The COVID-19 pandemic is not a blanket excuse that frustrates every contract. However, the inability to complete part or all of a contract directly because of the virus itself or because of restrictions imposed by the government will constitute contractual frustration.
Because frustrated contracts present huge risks and the legal options were often not favourable, it became common to include force majeure clauses in commercial contracts. The phrase means ‘overwhelming force,’ and these clauses allow for suspension or termination of contracts when war, insurrection, or natural disaster render their performance impossible. Maritime law has, for centuries, had its own quite detailed legal regime covering frustration and force majeure because of the routine nature of shipwreck.
Undoubtedly, from 2020 on, most commercial contracts will have ‘epidemic clauses’ that explicitly name infectious disease emergencies or include contagious disease in the list of natural and civil disasters in their force majeure clauses.

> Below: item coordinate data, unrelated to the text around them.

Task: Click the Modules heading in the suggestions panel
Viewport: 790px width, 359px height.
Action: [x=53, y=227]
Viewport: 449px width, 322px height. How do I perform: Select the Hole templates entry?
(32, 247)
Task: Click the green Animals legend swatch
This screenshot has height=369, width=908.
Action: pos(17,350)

Whether or not situations arising from the COVID 19 pandemic is a force majeure event justifying suspension or termination of your contract will depend on the specifics of the wording of the force majeure clause in the contract. It may be that the oft-used blanket term ‘natural disaster’ will be sufficient in some circumstances to cover infectious disease, but not always. Similarly, the oft-used phrase ‘acts of government’ may cover all the lockdown and border-closure measures directly affecting business during the pandemic. Still, such words will not necessarily cover all the flow-on consequences of the government shutdown. If you do have a force majeure clause, you may need to invoke it by notifying other parties within a stipulated period of, say, 14 days.

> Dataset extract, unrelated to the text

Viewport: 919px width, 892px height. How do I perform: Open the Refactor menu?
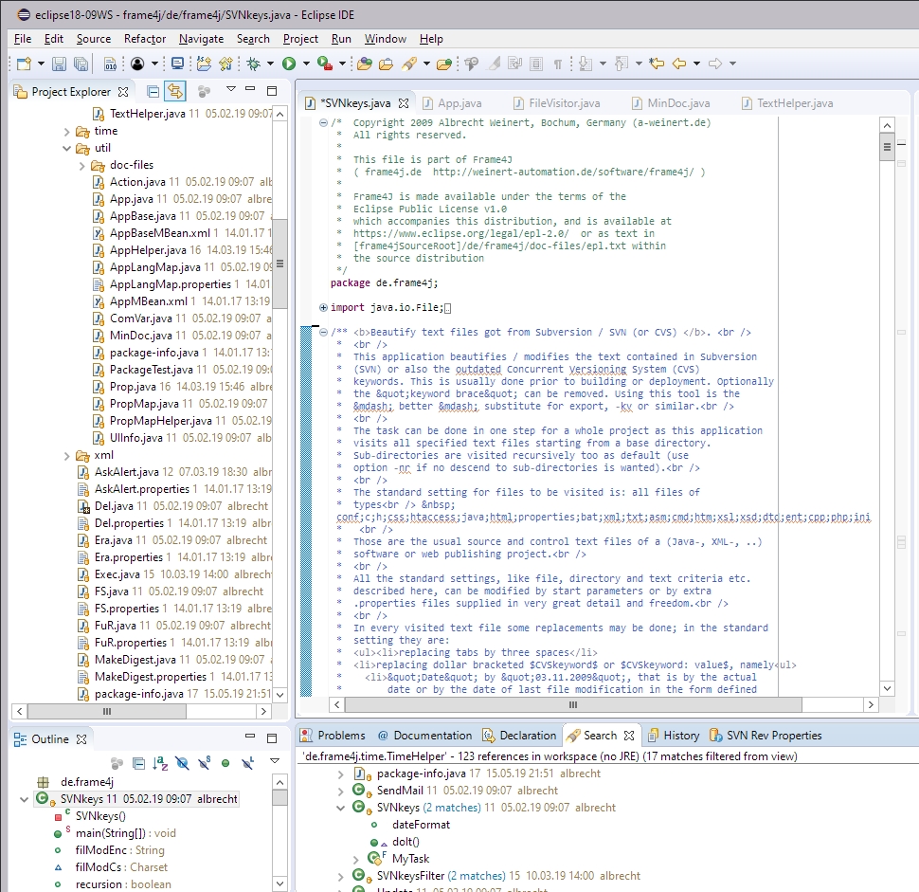click(x=144, y=39)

Termination of commercial contracts is quite a tricky area of law, and you should approach the situation with great caution. It would be best never to terminate a commercial agreement without comprehensive legal advice, which takes the whole situation into account. In some cases, if you terminate without just cause, a Court may hold you to have repudiated the contract and be liable for damages. Nevertheless, many legal options are available even where a disease pandemic is not explicitly mentioned in an agreement, and there is no force majeure clause.